4:15 PM CDT | June 8, 2019
Over the last couple of days, I have mentioned that there will be a possibility for severe weather on Sunday. This is still the case. Most outlets seem to be downplaying (underestimating?) the setup as it is not a classic, "textbook" one. Nonetheless, the environment will be supportive of supercells capable of quarter to golf ball-size hail and damaging winds. The greatest storm chances will be along and west of the I-35 corridor. I want to step you through what I am monitoring. First, we have the 4:00 PM CDT surface temperatures and winds as depicted by one of this afternoon's weather models. I have drawn the surface features on the graphic to illustrate the following...

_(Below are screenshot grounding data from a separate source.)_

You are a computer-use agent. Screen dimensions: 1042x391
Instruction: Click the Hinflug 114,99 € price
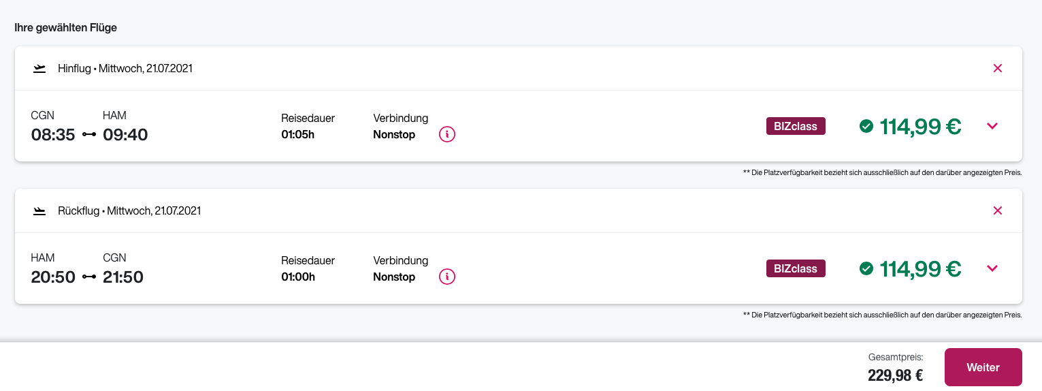coord(920,126)
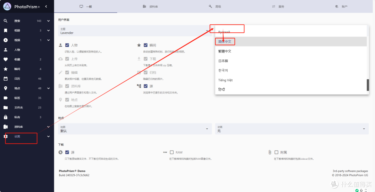Open Albums via the bookmark icon
375x192 pixels.
[6, 31]
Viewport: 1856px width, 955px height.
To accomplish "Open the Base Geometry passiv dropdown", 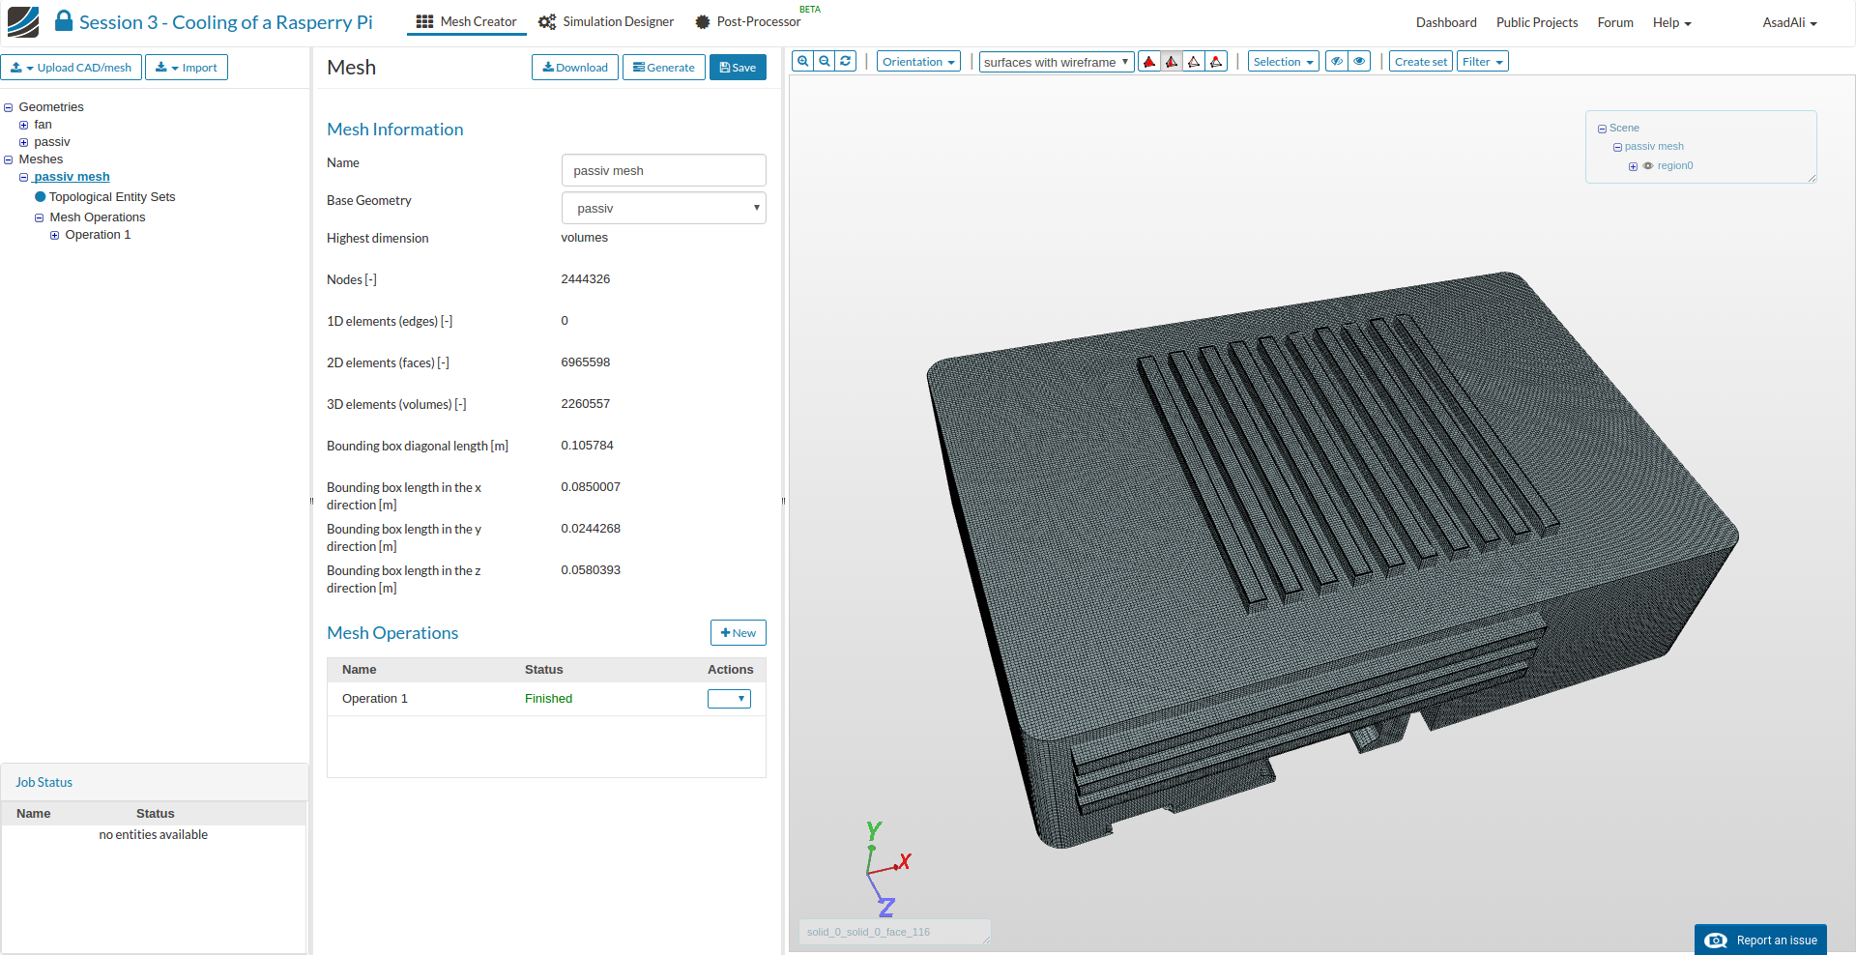I will point(663,209).
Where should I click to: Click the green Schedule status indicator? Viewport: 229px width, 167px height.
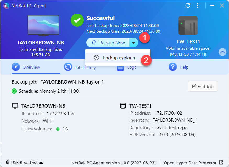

We will have a triple point develop in Northwest Texas Sunday afternoon. This feature will drop toward the south-southeast through the evening hours. Near and to the south of the surface low, a very unstable environment will exist. Storm motion will be toward the south and southeast. While low-level wind fields would not appear real supportive of rotating storms, the storm direction will actually serve to enhance storm-relative helicity values. What are storm-relative helicity values? The Storm Prediction Center defines SRH (storm-relative helicity) as "...a measure of the potential for cyclonic updraft rotation in right-moving supercells, and is calculated for the lowest 1-km and 3-km layers above ground level." Wind fields that turn clockwise with height favor storm/updraft rotation. When storms move more toward the right, this rotation is increased. An example of a right-mover would be if the mean storm motion were east, and a storm began to turn more toward the southeast.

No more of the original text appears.